Aim To compare the shaping ability of three different single-file systems with Mtwo rotary instruments during the preparation of curved root canals in extracted teeth. Methodology A total of 80 root canals with curvatures ranging between 25 degrees and 35 degrees were divided into four groups of 20 canals. Based on radiographs taken prior to instrumentation, the groups were balanced with respect to the angle and the radius of canal curvature. Canals were prepared to the following apical sizes: Mtwo: size 30 using the single-length technique; Reciproc, F360, and OneShape: size 25. Using pre- and post-instrumentation radiographs, straightening of the canal curvatures was determined with a computer image analysis programme.

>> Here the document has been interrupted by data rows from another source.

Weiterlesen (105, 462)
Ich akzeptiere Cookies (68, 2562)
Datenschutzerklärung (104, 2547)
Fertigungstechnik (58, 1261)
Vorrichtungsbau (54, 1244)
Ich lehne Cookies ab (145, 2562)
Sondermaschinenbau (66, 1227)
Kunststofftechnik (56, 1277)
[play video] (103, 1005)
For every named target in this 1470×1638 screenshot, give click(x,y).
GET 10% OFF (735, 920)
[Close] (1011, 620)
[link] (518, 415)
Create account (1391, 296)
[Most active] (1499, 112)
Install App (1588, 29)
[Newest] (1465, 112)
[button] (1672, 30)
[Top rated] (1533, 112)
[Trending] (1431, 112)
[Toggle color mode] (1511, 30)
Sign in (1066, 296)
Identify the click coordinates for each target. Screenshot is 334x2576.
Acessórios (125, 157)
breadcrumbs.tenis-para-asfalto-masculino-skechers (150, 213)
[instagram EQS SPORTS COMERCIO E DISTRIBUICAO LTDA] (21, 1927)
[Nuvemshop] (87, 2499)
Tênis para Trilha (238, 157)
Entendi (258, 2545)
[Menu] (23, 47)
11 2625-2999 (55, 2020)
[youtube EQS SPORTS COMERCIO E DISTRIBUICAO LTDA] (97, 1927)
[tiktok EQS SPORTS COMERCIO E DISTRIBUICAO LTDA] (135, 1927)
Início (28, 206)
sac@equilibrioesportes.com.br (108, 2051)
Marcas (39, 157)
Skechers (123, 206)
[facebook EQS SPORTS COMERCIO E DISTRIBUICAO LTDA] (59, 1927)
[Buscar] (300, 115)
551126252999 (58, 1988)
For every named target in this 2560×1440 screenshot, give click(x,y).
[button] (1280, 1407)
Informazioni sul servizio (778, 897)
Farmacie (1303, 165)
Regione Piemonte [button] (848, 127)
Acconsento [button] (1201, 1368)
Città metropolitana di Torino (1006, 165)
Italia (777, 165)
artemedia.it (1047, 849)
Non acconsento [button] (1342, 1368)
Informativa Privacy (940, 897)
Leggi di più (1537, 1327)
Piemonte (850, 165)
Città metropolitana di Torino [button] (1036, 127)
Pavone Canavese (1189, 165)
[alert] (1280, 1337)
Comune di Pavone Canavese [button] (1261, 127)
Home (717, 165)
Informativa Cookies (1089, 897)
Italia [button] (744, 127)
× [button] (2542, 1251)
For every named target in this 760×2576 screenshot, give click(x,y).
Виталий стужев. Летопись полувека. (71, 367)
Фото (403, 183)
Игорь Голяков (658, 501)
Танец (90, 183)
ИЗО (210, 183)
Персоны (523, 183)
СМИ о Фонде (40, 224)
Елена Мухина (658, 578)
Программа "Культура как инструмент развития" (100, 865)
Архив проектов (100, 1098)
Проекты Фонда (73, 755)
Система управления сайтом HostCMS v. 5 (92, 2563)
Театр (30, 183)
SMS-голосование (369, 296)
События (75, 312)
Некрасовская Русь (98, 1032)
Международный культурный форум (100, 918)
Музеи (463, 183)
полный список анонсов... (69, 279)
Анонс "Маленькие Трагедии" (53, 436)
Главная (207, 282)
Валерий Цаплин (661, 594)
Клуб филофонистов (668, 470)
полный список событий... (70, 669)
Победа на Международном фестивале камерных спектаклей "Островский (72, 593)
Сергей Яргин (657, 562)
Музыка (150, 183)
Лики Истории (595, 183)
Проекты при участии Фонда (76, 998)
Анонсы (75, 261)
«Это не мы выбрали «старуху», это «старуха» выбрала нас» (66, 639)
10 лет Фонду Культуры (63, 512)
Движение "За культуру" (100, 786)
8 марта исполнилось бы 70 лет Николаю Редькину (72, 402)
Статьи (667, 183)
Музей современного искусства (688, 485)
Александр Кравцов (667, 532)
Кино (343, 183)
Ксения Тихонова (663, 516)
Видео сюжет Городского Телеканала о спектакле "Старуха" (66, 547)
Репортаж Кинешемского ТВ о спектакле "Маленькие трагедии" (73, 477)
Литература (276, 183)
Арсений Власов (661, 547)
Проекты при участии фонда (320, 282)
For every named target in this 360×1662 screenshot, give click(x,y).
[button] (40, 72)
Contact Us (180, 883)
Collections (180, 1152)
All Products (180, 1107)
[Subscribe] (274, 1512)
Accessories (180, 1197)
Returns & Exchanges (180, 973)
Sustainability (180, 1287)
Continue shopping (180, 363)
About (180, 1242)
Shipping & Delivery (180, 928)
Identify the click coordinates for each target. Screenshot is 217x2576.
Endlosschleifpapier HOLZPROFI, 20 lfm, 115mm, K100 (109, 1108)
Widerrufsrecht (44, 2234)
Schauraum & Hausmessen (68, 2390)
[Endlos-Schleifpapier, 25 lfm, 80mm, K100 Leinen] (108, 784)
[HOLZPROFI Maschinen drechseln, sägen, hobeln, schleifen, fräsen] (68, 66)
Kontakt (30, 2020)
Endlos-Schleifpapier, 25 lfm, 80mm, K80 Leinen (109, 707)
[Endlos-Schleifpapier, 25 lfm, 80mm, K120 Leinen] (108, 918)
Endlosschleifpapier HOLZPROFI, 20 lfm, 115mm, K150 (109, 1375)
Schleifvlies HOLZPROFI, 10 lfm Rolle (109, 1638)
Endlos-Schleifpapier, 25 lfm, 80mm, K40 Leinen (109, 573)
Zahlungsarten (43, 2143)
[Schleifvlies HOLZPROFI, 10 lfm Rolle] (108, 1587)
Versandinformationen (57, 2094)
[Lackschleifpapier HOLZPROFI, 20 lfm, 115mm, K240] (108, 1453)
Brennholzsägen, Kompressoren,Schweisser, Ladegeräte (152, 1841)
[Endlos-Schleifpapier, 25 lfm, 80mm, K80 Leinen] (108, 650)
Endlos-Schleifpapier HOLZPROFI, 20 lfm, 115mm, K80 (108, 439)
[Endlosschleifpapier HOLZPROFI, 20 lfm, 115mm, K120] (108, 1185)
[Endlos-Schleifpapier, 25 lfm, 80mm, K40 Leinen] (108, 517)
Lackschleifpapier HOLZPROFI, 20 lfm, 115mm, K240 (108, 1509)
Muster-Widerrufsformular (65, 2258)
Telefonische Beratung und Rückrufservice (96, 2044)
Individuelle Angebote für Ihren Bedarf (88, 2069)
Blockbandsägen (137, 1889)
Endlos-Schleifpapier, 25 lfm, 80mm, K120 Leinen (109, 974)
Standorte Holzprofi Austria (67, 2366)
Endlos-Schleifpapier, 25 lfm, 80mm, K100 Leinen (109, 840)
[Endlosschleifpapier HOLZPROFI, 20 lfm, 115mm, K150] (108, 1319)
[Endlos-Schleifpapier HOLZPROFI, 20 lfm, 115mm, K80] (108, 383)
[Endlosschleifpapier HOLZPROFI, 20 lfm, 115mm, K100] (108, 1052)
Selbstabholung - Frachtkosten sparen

Preparation time, changes in working length, and instrument failures were also recorded. These data were analysed statistically using anova and StudentNewmanKeuls test. Results During preparation, no file fractured. All instruments maintained the original canal curvature well with no significant differences between the instrument systems (P=0.792). Instrumentation with Reciproc and OneShape was significantly faster than with F360 and Mtwo (P<0.05), while F360 was significantly faster than Mtwo (P<0.05). No significant differences were obtained regarding changes in working length during instrumentation with the different instruments (P=0.784). Conclusions Under the conditions of this study, all instruments respected the original canal curvature well and were safe to use. The use of Reciproc and OneShape instruments required less time to prepare the curved canals compared with Mtwo and F360.